Task directions » From the line with "Collapse the right panel with double chevron" to the last line of the data below, repeat every line exactly and add nothing.

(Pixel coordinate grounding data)
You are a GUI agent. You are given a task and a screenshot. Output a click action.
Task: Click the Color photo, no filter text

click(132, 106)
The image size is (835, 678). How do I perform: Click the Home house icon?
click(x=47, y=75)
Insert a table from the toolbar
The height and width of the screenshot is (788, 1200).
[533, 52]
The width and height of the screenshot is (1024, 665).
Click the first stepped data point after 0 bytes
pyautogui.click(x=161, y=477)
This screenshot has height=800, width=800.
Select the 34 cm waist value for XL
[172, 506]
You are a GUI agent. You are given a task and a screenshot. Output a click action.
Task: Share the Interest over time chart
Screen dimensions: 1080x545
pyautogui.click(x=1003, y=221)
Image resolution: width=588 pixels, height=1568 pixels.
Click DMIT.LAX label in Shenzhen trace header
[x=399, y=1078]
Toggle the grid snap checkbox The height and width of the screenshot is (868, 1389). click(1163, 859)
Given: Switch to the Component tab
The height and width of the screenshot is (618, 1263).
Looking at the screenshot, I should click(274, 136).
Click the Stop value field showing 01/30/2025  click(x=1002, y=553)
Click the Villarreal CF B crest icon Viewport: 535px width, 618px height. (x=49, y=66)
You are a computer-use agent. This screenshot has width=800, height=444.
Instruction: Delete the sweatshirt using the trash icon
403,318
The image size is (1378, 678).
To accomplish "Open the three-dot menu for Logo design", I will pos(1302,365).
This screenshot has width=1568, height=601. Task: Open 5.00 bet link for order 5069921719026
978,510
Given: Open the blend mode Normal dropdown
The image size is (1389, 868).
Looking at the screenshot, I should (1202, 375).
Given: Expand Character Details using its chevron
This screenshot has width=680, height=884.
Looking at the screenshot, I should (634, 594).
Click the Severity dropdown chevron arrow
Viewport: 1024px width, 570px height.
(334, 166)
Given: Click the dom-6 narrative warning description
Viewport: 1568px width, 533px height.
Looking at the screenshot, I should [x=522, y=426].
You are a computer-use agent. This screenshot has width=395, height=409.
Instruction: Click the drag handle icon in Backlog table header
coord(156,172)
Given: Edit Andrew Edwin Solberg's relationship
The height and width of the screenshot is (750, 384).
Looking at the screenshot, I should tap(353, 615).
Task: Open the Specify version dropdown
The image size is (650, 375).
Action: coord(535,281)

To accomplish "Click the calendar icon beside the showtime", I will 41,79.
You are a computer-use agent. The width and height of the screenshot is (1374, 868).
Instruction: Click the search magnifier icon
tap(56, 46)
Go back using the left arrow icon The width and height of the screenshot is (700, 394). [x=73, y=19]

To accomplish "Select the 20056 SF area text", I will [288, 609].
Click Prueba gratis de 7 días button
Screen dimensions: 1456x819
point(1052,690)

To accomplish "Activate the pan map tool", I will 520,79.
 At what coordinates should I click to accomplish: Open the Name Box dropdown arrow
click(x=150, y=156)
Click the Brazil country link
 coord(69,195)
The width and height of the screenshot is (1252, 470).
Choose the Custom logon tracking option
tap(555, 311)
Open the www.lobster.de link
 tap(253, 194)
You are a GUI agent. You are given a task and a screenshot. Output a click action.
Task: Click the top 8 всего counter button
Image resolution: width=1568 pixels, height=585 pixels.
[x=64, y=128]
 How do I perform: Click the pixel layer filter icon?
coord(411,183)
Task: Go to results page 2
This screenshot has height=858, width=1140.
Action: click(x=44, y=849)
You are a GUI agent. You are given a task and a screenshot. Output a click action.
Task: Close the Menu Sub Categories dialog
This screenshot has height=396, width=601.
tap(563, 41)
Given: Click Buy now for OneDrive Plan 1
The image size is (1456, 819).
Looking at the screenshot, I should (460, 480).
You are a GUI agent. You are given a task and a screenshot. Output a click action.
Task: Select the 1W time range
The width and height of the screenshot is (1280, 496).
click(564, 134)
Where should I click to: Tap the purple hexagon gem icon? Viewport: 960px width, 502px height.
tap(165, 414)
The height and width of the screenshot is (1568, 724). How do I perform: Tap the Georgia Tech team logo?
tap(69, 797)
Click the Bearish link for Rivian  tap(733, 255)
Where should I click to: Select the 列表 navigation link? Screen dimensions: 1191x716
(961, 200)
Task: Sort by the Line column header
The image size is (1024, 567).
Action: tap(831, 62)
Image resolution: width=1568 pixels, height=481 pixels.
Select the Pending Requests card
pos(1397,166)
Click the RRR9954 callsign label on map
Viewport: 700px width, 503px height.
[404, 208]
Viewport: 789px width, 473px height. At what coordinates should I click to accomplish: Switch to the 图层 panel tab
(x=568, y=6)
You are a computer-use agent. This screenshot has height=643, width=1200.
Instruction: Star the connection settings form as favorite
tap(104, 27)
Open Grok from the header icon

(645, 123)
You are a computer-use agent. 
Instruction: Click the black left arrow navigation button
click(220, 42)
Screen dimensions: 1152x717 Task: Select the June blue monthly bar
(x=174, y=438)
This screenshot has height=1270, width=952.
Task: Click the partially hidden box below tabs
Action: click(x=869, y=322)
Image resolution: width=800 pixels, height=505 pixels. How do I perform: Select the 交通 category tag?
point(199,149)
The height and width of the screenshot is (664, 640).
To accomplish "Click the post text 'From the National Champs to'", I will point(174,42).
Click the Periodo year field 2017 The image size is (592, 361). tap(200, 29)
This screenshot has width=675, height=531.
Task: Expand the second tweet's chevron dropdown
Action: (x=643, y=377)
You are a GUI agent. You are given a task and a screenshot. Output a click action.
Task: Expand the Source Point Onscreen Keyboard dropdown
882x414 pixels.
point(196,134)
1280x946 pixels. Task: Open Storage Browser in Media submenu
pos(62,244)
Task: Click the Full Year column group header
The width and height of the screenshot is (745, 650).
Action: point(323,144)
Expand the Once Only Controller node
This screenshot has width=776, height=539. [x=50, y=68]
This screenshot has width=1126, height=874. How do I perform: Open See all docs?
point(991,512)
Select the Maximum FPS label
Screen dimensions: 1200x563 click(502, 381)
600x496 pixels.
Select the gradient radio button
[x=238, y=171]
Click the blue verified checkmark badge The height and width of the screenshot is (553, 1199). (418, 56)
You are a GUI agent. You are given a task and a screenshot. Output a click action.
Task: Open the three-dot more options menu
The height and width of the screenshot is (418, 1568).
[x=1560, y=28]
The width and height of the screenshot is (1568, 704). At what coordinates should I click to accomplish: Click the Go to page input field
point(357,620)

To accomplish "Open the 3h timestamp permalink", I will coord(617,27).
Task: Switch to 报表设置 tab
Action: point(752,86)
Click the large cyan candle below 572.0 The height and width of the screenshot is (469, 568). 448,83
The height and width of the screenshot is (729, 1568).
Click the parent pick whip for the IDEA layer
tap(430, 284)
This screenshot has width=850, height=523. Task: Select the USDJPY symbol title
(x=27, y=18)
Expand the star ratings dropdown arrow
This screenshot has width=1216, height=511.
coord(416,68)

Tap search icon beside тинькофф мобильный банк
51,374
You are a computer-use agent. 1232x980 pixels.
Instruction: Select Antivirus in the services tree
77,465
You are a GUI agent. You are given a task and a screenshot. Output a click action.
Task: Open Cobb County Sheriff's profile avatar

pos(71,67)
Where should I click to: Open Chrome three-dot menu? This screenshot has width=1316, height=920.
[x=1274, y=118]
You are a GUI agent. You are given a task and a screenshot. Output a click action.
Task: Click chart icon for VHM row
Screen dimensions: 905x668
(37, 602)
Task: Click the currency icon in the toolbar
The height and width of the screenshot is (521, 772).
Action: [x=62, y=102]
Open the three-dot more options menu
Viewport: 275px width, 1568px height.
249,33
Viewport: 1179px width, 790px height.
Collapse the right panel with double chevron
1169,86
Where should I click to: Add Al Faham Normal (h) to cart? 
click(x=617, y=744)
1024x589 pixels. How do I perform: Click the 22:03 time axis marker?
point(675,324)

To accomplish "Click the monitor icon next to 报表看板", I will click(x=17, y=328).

Response to this exercise »
Collapse the right panel with double chevron
1169,86
Where should I click to: Add Al Faham Normal (h) to cart? 
click(x=617, y=744)
1024x589 pixels. How do I perform: Click the 22:03 time axis marker?
point(675,324)

To accomplish "Click the monitor icon next to 报表看板", I will click(x=17, y=328).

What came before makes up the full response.